Some Fools Fool Themselves
by Blue Sailor
Summary: Set during 11.13 Love Hurts. In which Dean gets a kissing curse, and Sam's always wanted to kiss his brother. Wincest.


Sam doesn't have anything against Valentine's Day. Sure, it's a little depressing when Dean leaves him behind to chase lonely women at the nearest bar, but Sam doesn't mind, really. It's a chance to get some research done uninterrupted. And if he stays up all night scouting for cases on his laptop, too jittery to sleep, well, that's because he had too much coffee in the afternoon. Certainly not because he can't stop wondering who Dean is with, and whether they've left the bar yet. And it's perfectly normal to feel nauseous at the thought of Dean boning some random chick, because Dean is his brother, and who _wouldn't_ get a little queasy thinking about their brother's sexual escapades? Sam just hopes he's enjoying himself.

Okay, so maybe Sam actually really freakin' hates Valentine's Day. It's never a good time of the year when you're hung up on your brother.

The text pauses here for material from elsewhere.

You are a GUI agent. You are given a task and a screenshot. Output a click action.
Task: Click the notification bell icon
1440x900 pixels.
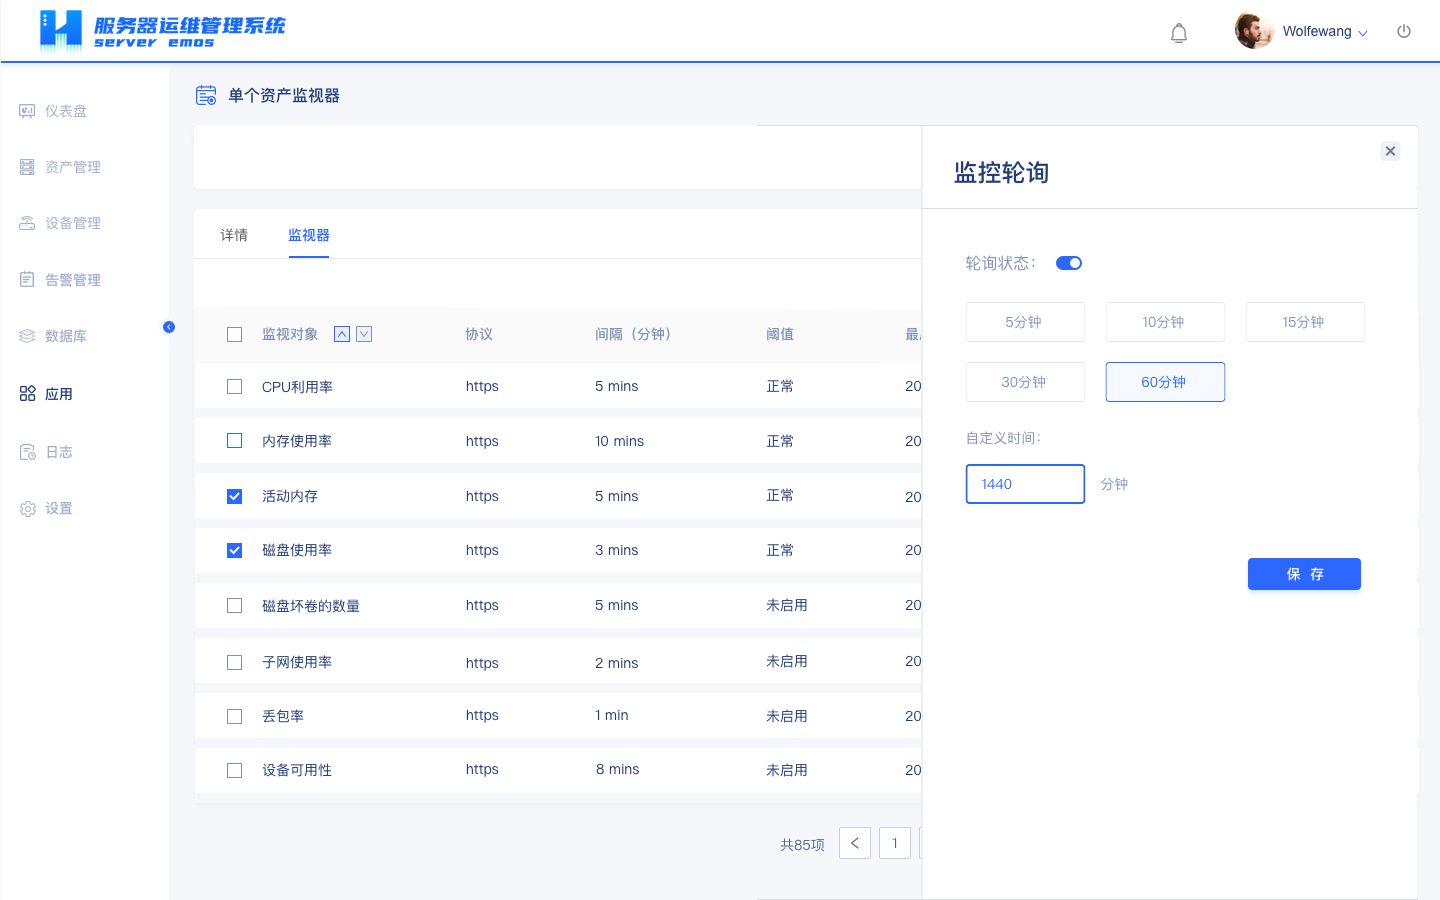(1179, 33)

He doesn't even try to go to bed, but stays hunched over his laptop at the kitchen table as the night wears into morning, pretending not to watch the clock as he listens for the rumble of the Impala outside, and sifting through the early morning news for potential cases. He's just turned up a likely candidate when Dean stumbles in, reeking of cheap beer and unfamiliar perfume, neither of which quite masks the distinct underlying odor of sex. Sam tries not to notice, but he can't ignore the way it makes his stomach churn.

"Morning," Sam says, more sharply than he intended.

Dean just mumbles in response, heading straight for the fridge. Sam looks him over while his back is turned. He's disheveled and hungover, but at least he seems to have made it back with all of his clothes this time, and he doesn't seem to have gotten into any fights with jealous boyfriends either, because Sam can't see any scrapes or bruises aside from a bright red mark just below his ear.

"Is that a hickey?" Sam blurts.

Dean spits out the leftover Chinese he's just taken a bite of, looking disgusted. "And?" he asks, abandoning the leftovers for the coffee pot. "It was Valentine's Day. Can't help it if I'm a hopeless romantic." He pours himself a cup of coffee and drops into the chair across from Sam.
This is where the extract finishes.